Find the lines holding the string "number" in the data, then copy all of them.

(Data for processing)

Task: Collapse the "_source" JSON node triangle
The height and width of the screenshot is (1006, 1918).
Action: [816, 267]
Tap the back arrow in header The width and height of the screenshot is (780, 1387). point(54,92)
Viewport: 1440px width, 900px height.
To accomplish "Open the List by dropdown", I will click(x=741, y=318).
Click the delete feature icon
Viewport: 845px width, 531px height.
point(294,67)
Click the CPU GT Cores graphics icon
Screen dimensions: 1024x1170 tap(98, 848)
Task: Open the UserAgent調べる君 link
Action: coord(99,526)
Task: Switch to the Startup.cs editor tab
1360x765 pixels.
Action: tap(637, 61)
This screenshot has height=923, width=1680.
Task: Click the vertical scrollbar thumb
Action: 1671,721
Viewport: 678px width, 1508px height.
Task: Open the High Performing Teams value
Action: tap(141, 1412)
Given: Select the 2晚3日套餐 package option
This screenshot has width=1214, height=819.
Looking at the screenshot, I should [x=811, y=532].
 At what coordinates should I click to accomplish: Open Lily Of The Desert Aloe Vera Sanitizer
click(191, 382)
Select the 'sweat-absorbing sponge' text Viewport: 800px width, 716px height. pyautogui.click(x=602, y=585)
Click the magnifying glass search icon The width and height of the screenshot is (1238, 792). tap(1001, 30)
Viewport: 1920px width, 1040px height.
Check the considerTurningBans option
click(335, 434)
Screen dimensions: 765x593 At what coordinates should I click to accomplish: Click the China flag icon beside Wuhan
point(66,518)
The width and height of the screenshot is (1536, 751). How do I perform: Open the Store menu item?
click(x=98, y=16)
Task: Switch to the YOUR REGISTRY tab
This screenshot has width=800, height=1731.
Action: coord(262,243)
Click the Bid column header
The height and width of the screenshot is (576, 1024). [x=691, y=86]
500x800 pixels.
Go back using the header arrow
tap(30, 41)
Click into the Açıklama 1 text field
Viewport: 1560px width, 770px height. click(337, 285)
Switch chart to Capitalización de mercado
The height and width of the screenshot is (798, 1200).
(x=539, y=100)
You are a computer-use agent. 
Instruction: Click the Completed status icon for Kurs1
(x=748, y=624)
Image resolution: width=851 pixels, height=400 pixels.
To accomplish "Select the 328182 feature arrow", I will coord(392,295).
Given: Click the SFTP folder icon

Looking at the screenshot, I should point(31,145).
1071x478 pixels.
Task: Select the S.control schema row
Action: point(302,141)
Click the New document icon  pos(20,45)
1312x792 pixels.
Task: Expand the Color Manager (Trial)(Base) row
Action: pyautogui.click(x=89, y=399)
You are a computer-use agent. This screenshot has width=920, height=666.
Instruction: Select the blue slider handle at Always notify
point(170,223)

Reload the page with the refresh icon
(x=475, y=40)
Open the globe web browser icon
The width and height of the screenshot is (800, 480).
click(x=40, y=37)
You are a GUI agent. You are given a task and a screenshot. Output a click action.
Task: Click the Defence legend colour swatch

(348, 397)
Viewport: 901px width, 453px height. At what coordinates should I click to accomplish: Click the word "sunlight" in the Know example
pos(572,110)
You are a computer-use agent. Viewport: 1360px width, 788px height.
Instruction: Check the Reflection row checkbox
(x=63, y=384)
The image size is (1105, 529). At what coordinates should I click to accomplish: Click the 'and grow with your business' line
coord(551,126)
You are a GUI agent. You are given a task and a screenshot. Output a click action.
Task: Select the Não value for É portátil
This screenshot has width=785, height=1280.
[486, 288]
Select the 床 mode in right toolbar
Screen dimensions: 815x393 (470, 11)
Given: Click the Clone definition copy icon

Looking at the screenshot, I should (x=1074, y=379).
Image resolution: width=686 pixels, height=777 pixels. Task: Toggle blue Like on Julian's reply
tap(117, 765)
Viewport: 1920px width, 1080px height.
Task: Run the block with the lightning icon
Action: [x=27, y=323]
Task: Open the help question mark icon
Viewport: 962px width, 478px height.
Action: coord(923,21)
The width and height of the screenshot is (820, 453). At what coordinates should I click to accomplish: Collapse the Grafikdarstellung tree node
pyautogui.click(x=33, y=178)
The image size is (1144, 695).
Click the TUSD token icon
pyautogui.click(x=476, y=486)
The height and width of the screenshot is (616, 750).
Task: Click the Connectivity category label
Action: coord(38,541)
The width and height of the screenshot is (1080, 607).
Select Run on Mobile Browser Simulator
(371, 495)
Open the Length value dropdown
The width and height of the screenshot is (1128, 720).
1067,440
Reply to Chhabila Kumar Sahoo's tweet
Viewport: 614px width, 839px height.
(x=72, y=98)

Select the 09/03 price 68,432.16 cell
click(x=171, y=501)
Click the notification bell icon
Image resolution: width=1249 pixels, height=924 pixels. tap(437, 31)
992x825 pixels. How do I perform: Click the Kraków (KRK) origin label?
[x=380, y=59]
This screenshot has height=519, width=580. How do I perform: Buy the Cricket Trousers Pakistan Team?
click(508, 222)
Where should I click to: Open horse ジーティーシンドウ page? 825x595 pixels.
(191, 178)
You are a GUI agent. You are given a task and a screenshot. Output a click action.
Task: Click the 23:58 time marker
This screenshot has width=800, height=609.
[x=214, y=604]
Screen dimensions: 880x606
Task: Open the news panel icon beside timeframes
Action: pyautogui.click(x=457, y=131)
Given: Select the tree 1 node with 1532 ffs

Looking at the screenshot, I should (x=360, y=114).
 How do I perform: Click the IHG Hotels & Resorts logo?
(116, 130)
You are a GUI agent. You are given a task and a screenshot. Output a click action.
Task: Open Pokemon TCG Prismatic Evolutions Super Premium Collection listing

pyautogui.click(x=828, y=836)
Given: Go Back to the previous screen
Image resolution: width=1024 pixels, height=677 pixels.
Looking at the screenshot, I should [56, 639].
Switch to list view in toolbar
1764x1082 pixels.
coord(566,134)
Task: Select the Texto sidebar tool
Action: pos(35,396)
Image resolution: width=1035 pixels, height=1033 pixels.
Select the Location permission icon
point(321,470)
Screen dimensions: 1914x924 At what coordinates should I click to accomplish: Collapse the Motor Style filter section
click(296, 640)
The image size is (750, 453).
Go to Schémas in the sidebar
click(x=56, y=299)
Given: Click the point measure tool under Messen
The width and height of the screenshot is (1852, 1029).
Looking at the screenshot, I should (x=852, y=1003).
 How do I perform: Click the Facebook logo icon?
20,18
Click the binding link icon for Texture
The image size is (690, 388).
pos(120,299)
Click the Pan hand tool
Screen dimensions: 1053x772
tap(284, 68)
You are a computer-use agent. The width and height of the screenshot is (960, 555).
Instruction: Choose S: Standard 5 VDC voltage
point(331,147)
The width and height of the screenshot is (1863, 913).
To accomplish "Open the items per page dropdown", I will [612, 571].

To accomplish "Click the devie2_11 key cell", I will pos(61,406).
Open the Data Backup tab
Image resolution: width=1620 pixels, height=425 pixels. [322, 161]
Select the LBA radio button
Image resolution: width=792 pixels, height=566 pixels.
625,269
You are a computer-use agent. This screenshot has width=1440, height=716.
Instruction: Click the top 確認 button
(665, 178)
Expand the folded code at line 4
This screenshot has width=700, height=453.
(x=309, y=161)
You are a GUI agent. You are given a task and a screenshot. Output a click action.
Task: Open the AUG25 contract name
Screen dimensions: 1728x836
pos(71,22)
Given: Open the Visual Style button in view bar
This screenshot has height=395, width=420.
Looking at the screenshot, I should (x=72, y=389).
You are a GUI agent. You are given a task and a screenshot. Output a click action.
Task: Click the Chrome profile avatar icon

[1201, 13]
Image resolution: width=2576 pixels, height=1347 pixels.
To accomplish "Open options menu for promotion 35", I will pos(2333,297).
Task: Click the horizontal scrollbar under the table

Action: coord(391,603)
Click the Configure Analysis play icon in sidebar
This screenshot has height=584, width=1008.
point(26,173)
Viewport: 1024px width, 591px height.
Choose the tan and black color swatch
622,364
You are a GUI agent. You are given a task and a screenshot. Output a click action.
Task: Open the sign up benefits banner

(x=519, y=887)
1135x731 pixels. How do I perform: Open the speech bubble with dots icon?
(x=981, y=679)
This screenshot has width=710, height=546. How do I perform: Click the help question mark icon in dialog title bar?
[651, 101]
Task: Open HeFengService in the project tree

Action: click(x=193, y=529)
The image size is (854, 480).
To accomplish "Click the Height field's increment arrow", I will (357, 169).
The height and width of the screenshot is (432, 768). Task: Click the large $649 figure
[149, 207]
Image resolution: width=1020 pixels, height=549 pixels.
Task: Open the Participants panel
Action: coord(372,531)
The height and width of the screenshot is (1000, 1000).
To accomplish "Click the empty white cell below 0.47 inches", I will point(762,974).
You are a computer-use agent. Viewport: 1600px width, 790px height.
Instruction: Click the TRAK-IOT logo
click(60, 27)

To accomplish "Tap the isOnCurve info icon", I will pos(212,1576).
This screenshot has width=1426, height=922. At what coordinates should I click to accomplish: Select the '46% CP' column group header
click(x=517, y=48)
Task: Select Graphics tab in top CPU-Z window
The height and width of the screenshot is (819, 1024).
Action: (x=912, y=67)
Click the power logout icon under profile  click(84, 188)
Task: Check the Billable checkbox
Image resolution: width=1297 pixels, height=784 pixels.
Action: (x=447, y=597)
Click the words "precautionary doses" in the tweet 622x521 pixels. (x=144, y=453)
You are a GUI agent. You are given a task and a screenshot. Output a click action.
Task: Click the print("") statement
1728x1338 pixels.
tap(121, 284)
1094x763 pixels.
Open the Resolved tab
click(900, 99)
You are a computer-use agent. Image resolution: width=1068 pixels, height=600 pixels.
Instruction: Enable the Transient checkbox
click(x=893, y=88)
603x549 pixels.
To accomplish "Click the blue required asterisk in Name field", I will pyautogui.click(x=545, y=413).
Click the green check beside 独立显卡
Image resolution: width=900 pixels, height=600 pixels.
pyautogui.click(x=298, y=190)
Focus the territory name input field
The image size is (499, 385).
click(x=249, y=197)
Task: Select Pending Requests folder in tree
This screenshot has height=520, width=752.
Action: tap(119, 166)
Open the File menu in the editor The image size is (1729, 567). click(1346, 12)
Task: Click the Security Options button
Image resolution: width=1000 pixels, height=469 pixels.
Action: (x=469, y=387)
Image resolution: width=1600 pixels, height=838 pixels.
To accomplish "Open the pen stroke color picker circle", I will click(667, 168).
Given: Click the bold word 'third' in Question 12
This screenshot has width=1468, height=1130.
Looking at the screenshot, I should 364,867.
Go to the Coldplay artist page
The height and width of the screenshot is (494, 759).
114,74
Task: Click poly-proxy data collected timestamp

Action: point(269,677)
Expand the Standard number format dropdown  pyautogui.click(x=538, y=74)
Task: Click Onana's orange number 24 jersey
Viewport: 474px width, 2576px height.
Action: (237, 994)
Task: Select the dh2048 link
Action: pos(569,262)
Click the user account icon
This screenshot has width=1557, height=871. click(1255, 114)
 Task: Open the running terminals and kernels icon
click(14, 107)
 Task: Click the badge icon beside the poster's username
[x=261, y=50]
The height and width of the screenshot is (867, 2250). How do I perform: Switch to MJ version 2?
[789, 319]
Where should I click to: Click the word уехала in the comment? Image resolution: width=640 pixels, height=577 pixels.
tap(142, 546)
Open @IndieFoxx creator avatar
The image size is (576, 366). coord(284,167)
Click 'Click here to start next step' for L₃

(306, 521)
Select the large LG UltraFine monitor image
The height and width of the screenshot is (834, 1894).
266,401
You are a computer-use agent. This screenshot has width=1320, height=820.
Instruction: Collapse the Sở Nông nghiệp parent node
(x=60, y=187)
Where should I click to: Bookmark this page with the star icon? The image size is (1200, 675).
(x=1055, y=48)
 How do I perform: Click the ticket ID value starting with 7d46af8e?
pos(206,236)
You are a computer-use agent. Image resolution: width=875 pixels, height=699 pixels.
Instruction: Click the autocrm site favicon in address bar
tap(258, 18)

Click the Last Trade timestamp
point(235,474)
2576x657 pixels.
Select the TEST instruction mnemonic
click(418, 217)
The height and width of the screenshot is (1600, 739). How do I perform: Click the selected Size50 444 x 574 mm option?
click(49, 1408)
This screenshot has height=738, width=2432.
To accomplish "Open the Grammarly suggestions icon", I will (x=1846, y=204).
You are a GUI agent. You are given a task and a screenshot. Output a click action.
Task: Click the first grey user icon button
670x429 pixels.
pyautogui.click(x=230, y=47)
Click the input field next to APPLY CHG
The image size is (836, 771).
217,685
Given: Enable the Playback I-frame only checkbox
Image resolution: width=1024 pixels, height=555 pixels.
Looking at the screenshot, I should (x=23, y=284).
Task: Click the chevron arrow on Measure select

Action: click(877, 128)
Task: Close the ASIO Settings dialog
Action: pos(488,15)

(End Data for processing)

• Response to this exercise:
Expand the Standard number format dropdown  pyautogui.click(x=538, y=74)
Task: Click Onana's orange number 24 jersey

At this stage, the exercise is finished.